▸ **任务说明**:
将下列全部记录重写一遍，把“iMessage”换成“FaceTime”，其余内容保持原样。

项目位置条目
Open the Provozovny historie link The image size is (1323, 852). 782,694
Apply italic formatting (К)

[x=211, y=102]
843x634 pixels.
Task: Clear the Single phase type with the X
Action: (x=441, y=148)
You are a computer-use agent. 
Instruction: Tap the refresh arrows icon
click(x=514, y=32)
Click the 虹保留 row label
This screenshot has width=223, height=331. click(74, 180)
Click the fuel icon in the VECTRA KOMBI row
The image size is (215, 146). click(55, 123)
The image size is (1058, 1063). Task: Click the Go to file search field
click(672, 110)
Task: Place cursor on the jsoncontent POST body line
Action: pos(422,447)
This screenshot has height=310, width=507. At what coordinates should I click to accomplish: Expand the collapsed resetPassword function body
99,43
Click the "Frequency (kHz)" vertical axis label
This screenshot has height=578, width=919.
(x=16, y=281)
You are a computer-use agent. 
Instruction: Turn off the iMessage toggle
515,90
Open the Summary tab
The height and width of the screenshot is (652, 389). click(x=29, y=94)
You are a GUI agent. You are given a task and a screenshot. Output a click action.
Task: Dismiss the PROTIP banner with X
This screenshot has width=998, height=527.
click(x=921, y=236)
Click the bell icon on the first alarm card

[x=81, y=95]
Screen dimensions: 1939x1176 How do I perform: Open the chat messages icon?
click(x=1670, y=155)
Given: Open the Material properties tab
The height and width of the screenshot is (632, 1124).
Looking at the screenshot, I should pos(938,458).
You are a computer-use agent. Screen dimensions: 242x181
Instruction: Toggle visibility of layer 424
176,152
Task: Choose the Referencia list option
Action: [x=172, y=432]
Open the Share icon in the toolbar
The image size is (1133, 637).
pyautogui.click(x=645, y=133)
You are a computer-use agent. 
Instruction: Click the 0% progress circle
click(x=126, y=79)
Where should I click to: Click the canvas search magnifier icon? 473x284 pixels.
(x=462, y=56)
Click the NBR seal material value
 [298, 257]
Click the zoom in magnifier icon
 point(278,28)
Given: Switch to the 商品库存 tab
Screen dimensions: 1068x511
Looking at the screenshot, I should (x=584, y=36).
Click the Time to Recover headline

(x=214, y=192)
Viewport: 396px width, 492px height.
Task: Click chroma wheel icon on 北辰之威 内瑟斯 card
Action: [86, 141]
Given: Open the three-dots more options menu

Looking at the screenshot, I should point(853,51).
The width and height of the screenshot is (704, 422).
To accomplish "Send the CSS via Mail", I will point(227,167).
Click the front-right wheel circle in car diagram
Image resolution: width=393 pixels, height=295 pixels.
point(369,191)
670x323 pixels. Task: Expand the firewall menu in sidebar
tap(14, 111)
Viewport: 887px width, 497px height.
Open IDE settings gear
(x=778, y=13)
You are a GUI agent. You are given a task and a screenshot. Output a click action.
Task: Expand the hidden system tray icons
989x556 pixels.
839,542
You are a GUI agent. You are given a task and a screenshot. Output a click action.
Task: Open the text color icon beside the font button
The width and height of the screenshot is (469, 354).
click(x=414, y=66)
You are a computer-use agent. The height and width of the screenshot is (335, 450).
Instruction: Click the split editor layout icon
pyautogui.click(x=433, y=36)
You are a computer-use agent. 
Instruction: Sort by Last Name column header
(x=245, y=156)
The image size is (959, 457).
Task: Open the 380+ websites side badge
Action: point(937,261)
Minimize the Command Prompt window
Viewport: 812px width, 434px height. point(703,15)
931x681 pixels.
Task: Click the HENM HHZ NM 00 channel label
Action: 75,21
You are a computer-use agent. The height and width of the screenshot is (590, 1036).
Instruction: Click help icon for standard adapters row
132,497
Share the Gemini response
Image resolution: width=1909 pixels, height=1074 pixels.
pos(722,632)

▸ **问题解答**:
Open the Provozovny historie link The image size is (1323, 852). 782,694
Apply italic formatting (К)

[x=211, y=102]
843x634 pixels.
Task: Clear the Single phase type with the X
Action: (x=441, y=148)
You are a computer-use agent. 
Instruction: Tap the refresh arrows icon
click(x=514, y=32)
Click the 虹保留 row label
This screenshot has width=223, height=331. click(74, 180)
Click the fuel icon in the VECTRA KOMBI row
The image size is (215, 146). click(55, 123)
The image size is (1058, 1063). Task: Click the Go to file search field
click(672, 110)
Task: Place cursor on the jsoncontent POST body line
Action: pos(422,447)
This screenshot has height=310, width=507. At what coordinates should I click to accomplish: Expand the collapsed resetPassword function body
99,43
Click the "Frequency (kHz)" vertical axis label
This screenshot has height=578, width=919.
(x=16, y=281)
You are a computer-use agent. 
Instruction: Turn off the FaceTime toggle
515,90
Open the Summary tab
The height and width of the screenshot is (652, 389). click(x=29, y=94)
You are a GUI agent. You are given a task and a screenshot. Output a click action.
Task: Dismiss the PROTIP banner with X
This screenshot has width=998, height=527.
click(x=921, y=236)
Click the bell icon on the first alarm card

[x=81, y=95]
Screen dimensions: 1939x1176 How do I perform: Open the chat messages icon?
click(x=1670, y=155)
Given: Open the Material properties tab
The height and width of the screenshot is (632, 1124).
Looking at the screenshot, I should pos(938,458).
You are a computer-use agent. Screen dimensions: 242x181
Instruction: Toggle visibility of layer 424
176,152
Task: Choose the Referencia list option
Action: [x=172, y=432]
Open the Share icon in the toolbar
The image size is (1133, 637).
pyautogui.click(x=645, y=133)
You are a computer-use agent. 
Instruction: Click the 0% progress circle
click(x=126, y=79)
Where should I click to: Click the canvas search magnifier icon? 473x284 pixels.
(x=462, y=56)
Click the NBR seal material value
 [298, 257]
Click the zoom in magnifier icon
 point(278,28)
Given: Switch to the 商品库存 tab
Screen dimensions: 1068x511
Looking at the screenshot, I should (x=584, y=36).
Click the Time to Recover headline

(x=214, y=192)
Viewport: 396px width, 492px height.
Task: Click chroma wheel icon on 北辰之威 内瑟斯 card
Action: [86, 141]
Given: Open the three-dots more options menu

Looking at the screenshot, I should point(853,51).
The width and height of the screenshot is (704, 422).
To accomplish "Send the CSS via Mail", I will point(227,167).
Click the front-right wheel circle in car diagram
Image resolution: width=393 pixels, height=295 pixels.
point(369,191)
670x323 pixels. Task: Expand the firewall menu in sidebar
tap(14, 111)
Viewport: 887px width, 497px height.
Open IDE settings gear
(x=778, y=13)
You are a GUI agent. You are given a task and a screenshot. Output a click action.
Task: Expand the hidden system tray icons
989x556 pixels.
839,542
You are a GUI agent. You are given a task and a screenshot. Output a click action.
Task: Open the text color icon beside the font button
The width and height of the screenshot is (469, 354).
click(x=414, y=66)
You are a computer-use agent. The height and width of the screenshot is (335, 450).
Instruction: Click the split editor layout icon
pyautogui.click(x=433, y=36)
You are a computer-use agent. 
Instruction: Sort by Last Name column header
(x=245, y=156)
The image size is (959, 457).
Task: Open the 380+ websites side badge
Action: point(937,261)
Minimize the Command Prompt window
Viewport: 812px width, 434px height. point(703,15)
931x681 pixels.
Task: Click the HENM HHZ NM 00 channel label
Action: 75,21
You are a computer-use agent. The height and width of the screenshot is (590, 1036).
Instruction: Click help icon for standard adapters row
132,497
Share the Gemini response
Image resolution: width=1909 pixels, height=1074 pixels.
pos(722,632)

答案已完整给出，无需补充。